- _Brief_: Copy out the entries word for word, starting at the line with "Given: Click the 100vh height value" and continuing up to and including the line with "click(205, 555)".

[Saved entries]
<<<<
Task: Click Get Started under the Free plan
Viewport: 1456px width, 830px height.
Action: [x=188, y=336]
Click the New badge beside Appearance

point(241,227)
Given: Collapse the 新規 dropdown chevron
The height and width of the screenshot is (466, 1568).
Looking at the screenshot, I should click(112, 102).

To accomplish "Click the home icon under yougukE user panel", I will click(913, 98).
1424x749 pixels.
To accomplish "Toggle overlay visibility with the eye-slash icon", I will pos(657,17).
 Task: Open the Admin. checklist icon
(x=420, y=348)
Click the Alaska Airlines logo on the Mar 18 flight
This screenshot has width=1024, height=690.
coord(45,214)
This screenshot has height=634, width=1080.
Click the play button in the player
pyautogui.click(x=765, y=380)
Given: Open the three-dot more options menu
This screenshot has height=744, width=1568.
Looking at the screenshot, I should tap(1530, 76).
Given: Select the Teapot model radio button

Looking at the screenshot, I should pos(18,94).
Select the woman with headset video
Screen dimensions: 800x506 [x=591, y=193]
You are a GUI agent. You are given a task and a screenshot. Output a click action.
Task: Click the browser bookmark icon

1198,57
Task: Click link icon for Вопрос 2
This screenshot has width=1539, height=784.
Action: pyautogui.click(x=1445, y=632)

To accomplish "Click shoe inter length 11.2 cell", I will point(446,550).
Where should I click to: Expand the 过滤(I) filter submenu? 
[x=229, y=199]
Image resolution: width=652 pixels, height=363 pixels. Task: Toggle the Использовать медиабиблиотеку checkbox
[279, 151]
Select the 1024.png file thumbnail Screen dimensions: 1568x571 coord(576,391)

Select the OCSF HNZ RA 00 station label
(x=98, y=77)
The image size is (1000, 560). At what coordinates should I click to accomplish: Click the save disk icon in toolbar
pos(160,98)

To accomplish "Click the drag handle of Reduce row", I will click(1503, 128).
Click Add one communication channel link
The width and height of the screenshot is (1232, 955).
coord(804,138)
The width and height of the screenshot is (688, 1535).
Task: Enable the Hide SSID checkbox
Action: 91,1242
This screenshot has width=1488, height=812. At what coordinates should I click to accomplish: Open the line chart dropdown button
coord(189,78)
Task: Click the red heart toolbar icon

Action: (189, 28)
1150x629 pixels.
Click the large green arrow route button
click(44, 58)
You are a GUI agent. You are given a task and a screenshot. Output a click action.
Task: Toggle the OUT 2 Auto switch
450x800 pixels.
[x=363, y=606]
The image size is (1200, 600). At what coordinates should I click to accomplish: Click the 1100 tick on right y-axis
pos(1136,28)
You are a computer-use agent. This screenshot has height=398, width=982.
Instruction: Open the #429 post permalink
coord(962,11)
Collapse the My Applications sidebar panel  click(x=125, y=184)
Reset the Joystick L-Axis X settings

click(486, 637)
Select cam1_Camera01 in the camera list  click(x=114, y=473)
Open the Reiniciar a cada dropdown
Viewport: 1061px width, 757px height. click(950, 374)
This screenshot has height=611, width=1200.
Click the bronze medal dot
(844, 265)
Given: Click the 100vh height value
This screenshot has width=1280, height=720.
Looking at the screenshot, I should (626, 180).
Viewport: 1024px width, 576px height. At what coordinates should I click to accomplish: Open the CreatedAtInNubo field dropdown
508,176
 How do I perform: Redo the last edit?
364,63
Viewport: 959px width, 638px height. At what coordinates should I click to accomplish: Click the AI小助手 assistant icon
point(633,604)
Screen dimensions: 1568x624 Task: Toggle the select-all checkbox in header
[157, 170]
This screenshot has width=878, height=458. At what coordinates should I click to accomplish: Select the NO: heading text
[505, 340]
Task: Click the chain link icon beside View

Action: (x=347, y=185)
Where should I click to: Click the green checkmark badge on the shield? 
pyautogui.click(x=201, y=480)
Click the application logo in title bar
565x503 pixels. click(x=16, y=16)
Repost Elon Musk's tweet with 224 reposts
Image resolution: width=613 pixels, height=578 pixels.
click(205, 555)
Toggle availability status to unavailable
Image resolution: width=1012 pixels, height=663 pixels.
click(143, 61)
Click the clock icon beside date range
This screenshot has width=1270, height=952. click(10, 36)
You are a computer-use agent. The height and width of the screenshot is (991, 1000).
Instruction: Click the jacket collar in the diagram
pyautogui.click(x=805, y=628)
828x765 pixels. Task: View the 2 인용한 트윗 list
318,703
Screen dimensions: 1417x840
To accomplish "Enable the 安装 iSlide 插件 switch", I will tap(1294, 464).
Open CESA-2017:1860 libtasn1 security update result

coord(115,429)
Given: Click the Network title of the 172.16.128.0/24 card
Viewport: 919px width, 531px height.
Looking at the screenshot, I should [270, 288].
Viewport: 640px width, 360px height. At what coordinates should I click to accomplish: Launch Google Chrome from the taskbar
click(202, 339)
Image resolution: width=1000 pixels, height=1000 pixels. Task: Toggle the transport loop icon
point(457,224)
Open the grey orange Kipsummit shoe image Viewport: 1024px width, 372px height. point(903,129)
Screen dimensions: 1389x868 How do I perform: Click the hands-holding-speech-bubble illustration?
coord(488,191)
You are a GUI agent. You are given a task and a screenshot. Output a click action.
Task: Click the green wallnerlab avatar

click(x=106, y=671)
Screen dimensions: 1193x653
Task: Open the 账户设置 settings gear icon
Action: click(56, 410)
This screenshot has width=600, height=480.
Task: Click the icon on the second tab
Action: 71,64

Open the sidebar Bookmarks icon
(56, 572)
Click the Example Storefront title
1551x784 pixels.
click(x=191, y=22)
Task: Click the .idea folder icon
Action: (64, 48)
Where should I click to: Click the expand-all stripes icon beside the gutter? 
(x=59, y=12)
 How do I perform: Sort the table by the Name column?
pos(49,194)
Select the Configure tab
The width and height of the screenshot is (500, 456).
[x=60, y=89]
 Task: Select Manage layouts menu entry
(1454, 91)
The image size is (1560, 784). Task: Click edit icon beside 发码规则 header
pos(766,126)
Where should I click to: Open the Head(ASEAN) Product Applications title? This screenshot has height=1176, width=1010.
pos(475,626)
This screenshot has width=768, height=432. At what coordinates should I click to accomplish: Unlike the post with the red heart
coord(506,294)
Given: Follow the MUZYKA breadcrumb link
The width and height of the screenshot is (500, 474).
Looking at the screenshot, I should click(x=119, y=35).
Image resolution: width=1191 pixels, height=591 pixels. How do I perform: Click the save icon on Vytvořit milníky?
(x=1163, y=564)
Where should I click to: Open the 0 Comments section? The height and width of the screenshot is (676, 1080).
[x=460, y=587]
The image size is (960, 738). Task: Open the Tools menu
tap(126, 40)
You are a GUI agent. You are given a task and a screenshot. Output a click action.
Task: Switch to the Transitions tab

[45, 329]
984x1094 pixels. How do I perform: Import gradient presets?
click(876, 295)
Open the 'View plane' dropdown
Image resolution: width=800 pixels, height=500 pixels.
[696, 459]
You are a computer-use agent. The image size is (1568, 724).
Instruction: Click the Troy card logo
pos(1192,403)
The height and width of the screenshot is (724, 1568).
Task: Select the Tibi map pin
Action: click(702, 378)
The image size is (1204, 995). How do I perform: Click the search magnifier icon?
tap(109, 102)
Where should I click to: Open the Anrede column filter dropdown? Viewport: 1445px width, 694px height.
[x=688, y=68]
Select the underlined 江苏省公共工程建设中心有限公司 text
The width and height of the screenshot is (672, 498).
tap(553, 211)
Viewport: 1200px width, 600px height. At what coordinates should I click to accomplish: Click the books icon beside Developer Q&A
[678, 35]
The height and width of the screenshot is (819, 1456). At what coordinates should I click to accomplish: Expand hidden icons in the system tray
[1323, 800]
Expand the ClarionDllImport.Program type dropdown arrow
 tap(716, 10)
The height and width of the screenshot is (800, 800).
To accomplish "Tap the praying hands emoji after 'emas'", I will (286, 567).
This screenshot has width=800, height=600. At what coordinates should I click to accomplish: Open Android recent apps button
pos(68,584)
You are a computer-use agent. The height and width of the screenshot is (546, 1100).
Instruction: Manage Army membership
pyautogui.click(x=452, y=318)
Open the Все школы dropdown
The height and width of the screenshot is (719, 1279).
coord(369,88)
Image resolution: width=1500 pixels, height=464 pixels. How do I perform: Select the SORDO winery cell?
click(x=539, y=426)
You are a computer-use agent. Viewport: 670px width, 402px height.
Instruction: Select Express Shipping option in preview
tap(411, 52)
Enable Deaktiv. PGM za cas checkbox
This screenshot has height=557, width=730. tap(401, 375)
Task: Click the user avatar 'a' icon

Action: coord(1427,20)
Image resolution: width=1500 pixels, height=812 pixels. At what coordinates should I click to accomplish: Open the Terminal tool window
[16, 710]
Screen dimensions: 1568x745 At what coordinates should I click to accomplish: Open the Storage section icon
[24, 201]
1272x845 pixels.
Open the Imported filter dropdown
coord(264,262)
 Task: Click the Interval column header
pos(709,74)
>>>>
- _Exercise output_:
Given: Click the 100vh height value
This screenshot has width=1280, height=720.
Looking at the screenshot, I should (626, 180).
Viewport: 1024px width, 576px height. At what coordinates should I click to accomplish: Open the CreatedAtInNubo field dropdown
508,176
 How do I perform: Redo the last edit?
364,63
Viewport: 959px width, 638px height. At what coordinates should I click to accomplish: Click the AI小助手 assistant icon
point(633,604)
Screen dimensions: 1568x624 Task: Toggle the select-all checkbox in header
[157, 170]
This screenshot has width=878, height=458. At what coordinates should I click to accomplish: Select the NO: heading text
[505, 340]
Task: Click the chain link icon beside View

Action: (x=347, y=185)
Where should I click to: Click the green checkmark badge on the shield? 
pyautogui.click(x=201, y=480)
Click the application logo in title bar
565x503 pixels. click(x=16, y=16)
Repost Elon Musk's tweet with 224 reposts
Image resolution: width=613 pixels, height=578 pixels.
click(205, 555)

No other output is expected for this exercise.